### Records
** START **
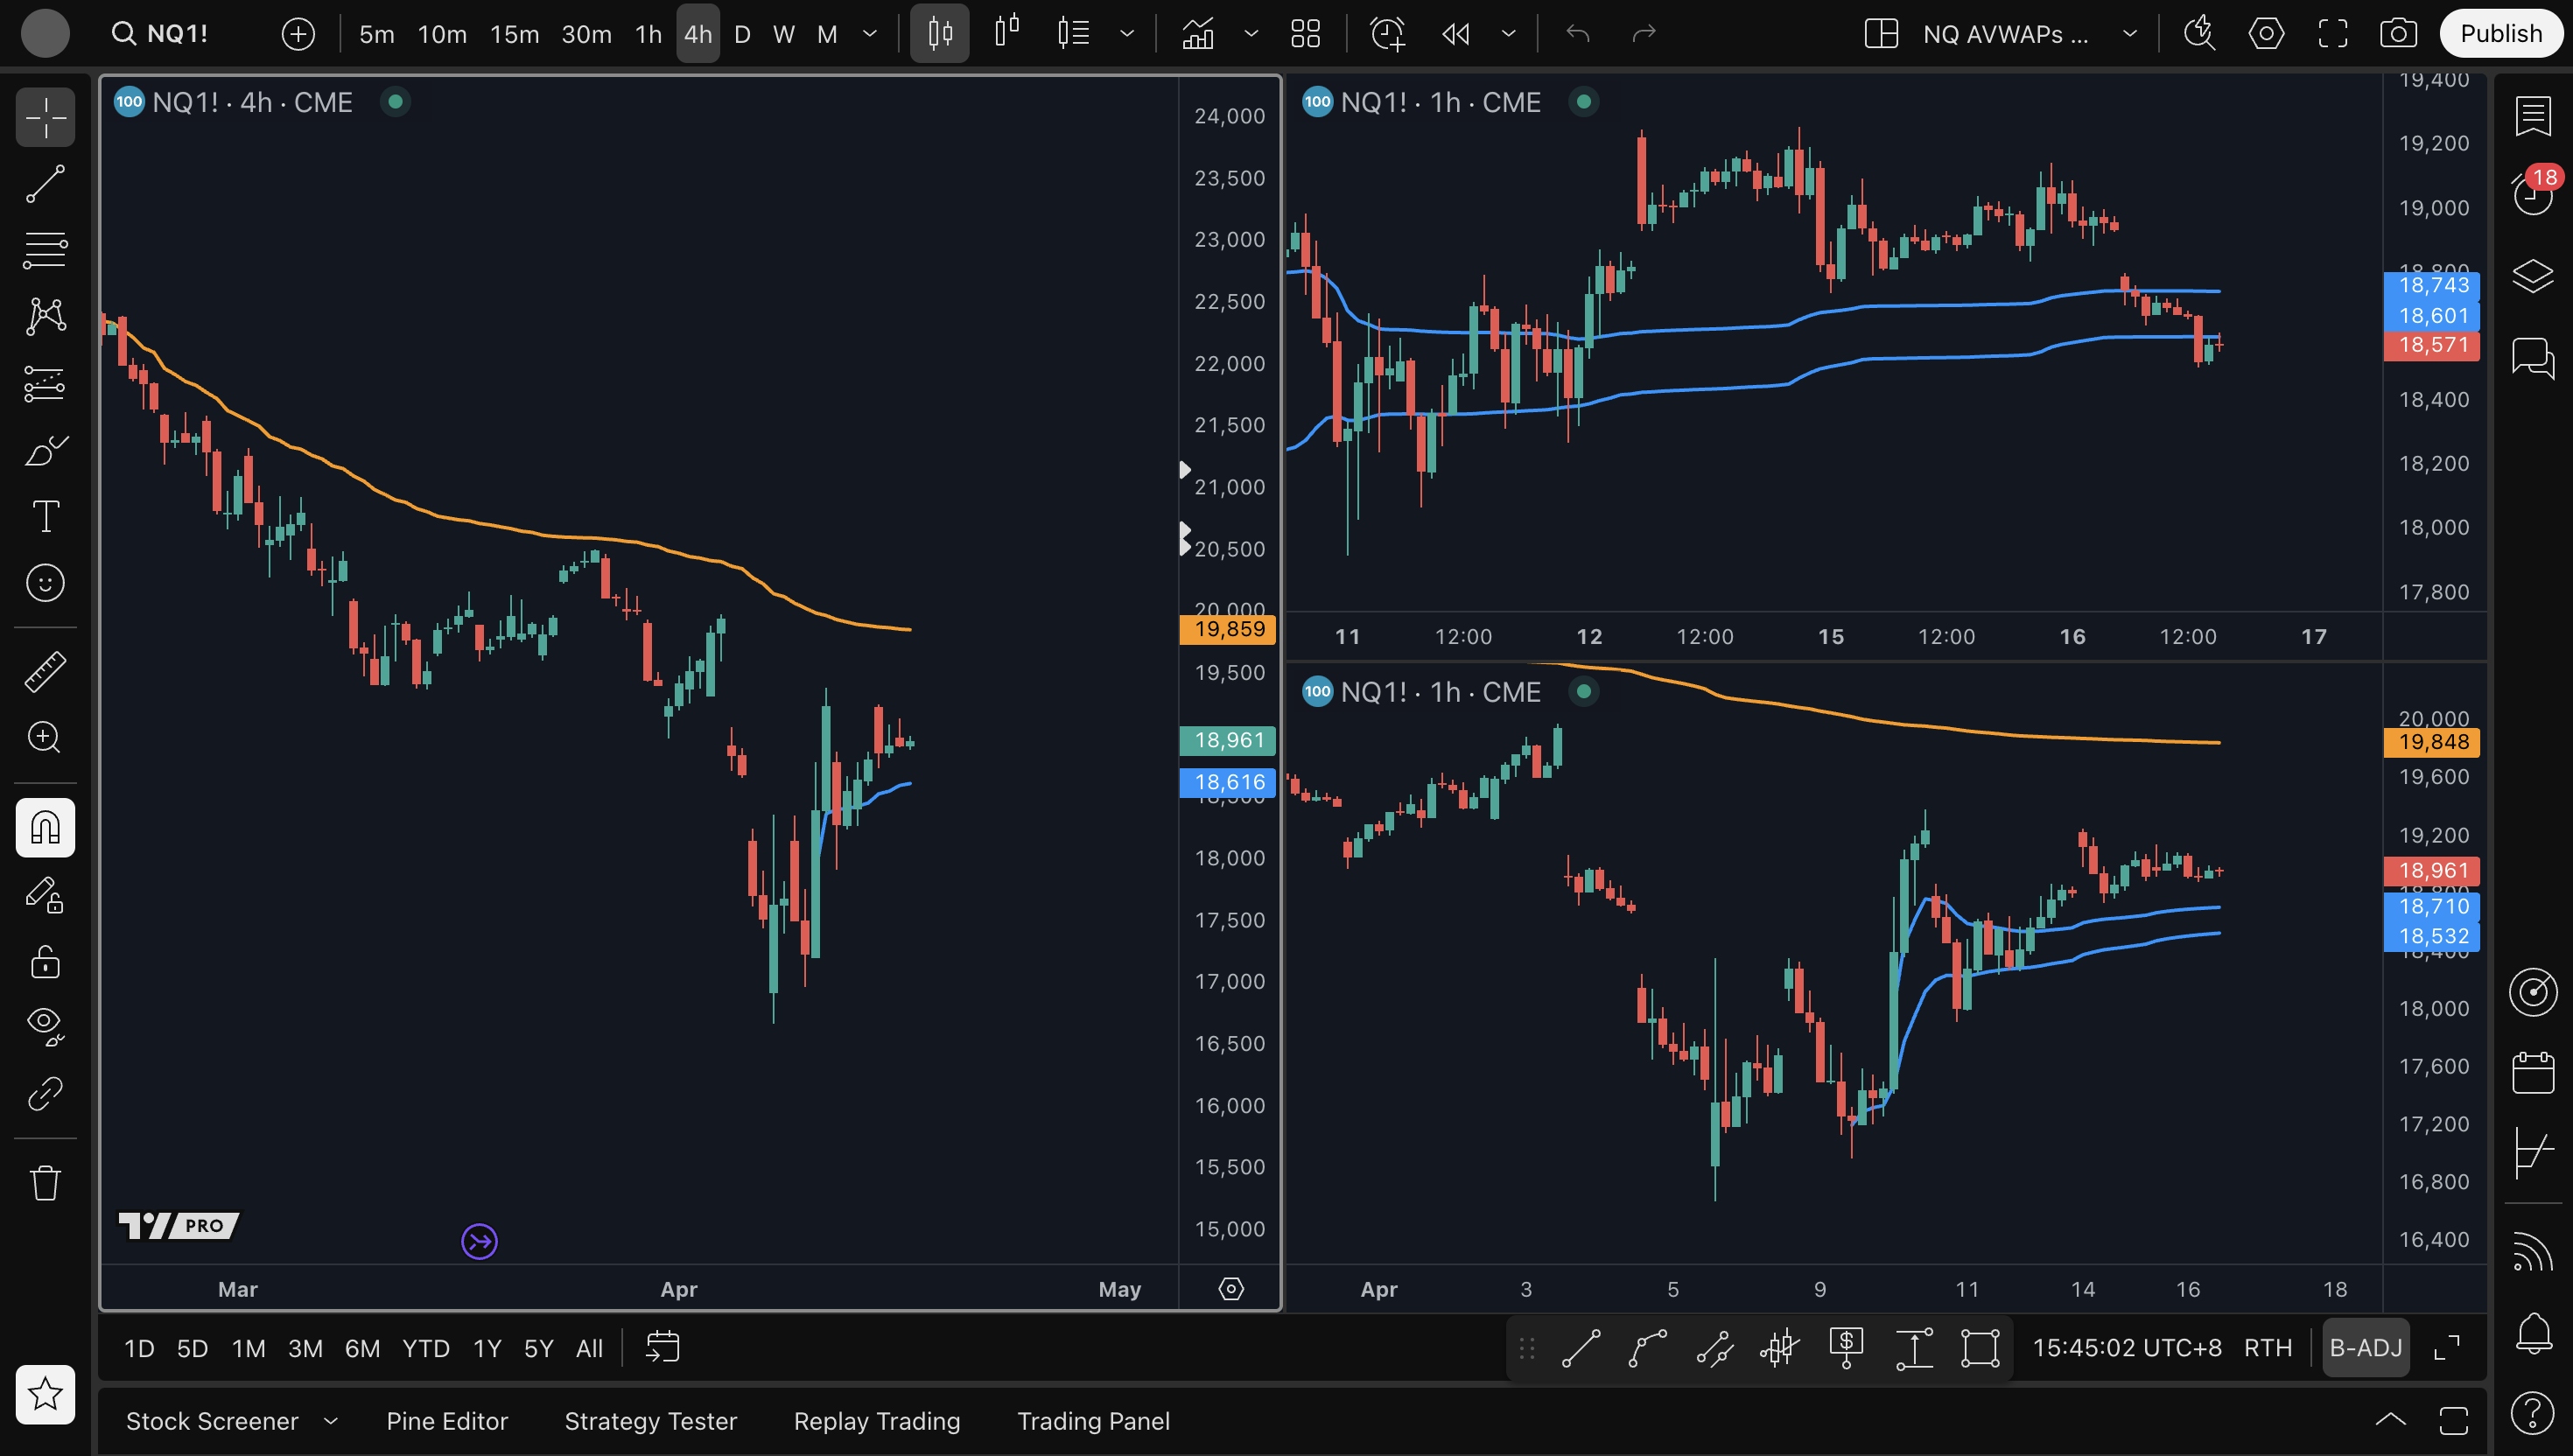Select the Text annotation tool
The image size is (2573, 1456).
45,516
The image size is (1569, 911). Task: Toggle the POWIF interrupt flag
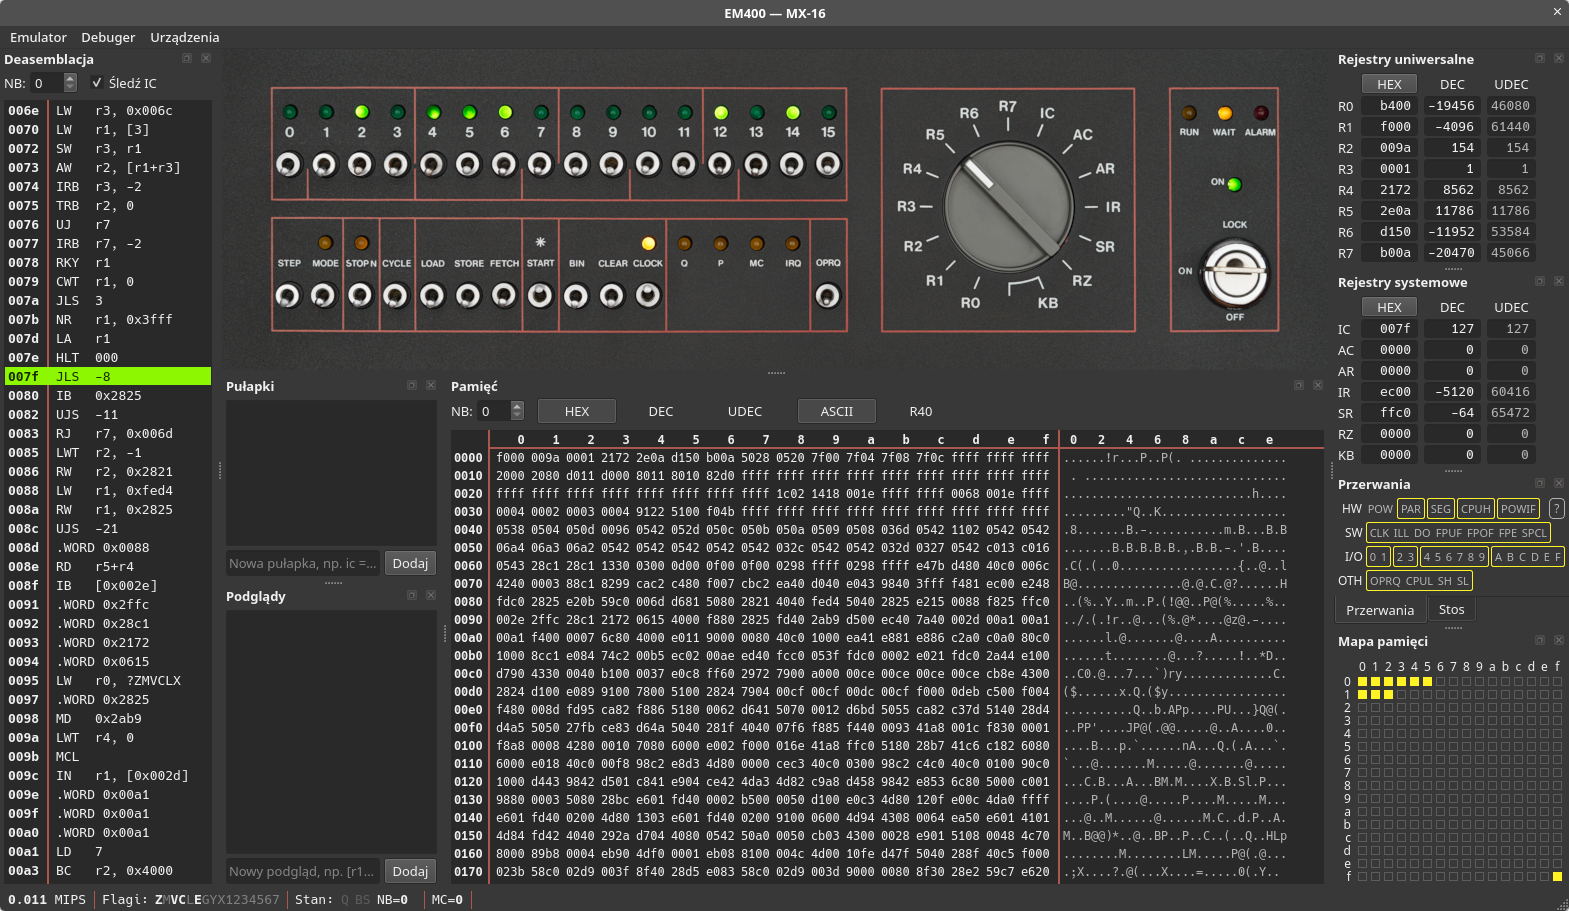[x=1518, y=509]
** END **
### Work required
Reproduce the entries above with "interrupt flag" swapped for "status flag" and every other word unchanged. Leave out the pictures.

### Task response
Select the Text annotation tool
The image size is (2573, 1456).
45,516
The image size is (1569, 911). Task: Toggle the POWIF status flag
[x=1518, y=509]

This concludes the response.